— What to produce —
Please reproduce each of the following entries exactly.

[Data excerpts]
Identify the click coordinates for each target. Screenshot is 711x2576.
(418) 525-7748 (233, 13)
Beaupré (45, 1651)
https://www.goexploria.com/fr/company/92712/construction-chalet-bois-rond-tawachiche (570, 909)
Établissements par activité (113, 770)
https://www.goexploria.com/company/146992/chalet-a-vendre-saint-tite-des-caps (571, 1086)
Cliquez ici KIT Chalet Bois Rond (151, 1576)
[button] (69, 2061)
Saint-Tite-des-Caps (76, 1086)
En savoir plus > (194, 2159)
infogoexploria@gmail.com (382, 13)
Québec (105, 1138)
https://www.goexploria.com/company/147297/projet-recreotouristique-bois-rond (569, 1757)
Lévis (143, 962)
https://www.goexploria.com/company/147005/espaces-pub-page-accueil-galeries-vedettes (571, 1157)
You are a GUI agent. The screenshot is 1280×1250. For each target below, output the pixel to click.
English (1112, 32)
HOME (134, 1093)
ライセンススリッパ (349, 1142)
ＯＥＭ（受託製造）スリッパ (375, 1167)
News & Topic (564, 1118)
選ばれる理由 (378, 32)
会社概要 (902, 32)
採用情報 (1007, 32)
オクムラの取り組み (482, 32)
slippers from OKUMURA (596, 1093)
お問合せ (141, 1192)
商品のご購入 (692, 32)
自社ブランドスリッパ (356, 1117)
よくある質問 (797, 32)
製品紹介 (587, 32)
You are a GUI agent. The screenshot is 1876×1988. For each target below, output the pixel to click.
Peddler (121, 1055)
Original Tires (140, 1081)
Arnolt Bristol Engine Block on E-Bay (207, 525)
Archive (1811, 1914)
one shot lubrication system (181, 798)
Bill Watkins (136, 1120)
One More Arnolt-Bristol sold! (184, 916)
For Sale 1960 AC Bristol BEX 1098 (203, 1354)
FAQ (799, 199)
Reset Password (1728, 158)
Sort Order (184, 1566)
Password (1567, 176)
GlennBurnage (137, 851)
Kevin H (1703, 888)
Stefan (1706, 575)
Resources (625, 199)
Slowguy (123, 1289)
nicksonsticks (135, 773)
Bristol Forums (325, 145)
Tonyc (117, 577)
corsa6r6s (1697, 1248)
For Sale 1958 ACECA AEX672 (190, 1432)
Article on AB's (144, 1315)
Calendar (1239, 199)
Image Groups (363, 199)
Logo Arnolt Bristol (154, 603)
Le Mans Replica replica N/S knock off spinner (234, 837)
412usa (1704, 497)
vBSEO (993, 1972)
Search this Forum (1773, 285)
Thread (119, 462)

— Written response —
Identify the click coordinates for each target. Screenshot is 711x2576.
(418) 525-7748 (233, 13)
Beaupré (45, 1651)
https://www.goexploria.com/fr/company/92712/construction-chalet-bois-rond-tawachiche (570, 909)
Établissements par activité (113, 770)
https://www.goexploria.com/company/146992/chalet-a-vendre-saint-tite-des-caps (571, 1086)
Cliquez ici KIT Chalet Bois Rond (151, 1576)
[button] (69, 2061)
Saint-Tite-des-Caps (76, 1086)
En savoir plus > (194, 2159)
infogoexploria@gmail.com (382, 13)
Québec (105, 1138)
https://www.goexploria.com/company/147297/projet-recreotouristique-bois-rond (569, 1757)
Lévis (143, 962)
https://www.goexploria.com/company/147005/espaces-pub-page-accueil-galeries-vedettes (571, 1157)
You are a GUI agent. The screenshot is 1280×1250. For each target below, output the pixel to click.
English (1112, 32)
HOME (134, 1093)
ライセンススリッパ (349, 1142)
ＯＥＭ（受託製造）スリッパ (375, 1167)
News & Topic (564, 1118)
選ばれる理由 (378, 32)
会社概要 (902, 32)
採用情報 (1007, 32)
オクムラの取り組み (482, 32)
slippers from OKUMURA (596, 1093)
お問合せ (141, 1192)
商品のご購入 (692, 32)
自社ブランドスリッパ (356, 1117)
よくある質問 (797, 32)
製品紹介 (587, 32)
You are a GUI agent. The screenshot is 1876×1988. For each target below, output the pixel to click.
Peddler (121, 1055)
Original Tires (140, 1081)
Arnolt Bristol Engine Block on E-Bay (207, 525)
Archive (1811, 1914)
one shot lubrication system (181, 798)
Bill Watkins (136, 1120)
One More Arnolt-Bristol sold! (184, 916)
For Sale 1960 AC Bristol BEX 1098 (203, 1354)
FAQ (799, 199)
Reset Password (1728, 158)
Sort Order (184, 1566)
Password (1567, 176)
GlennBurnage (137, 851)
Kevin H (1703, 888)
Stefan (1706, 575)
Resources (625, 199)
Slowguy (123, 1289)
nicksonsticks (135, 773)
Bristol Forums (325, 145)
Tonyc (117, 577)
corsa6r6s (1697, 1248)
For Sale 1958 ACECA AEX672 (190, 1432)
Article on AB's (144, 1315)
Calendar (1239, 199)
Image Groups (363, 199)
Logo Arnolt Bristol (154, 603)
Le Mans Replica replica N/S knock off spinner (234, 837)
412usa (1704, 497)
vBSEO (993, 1972)
Search this Forum (1773, 285)
Thread (119, 462)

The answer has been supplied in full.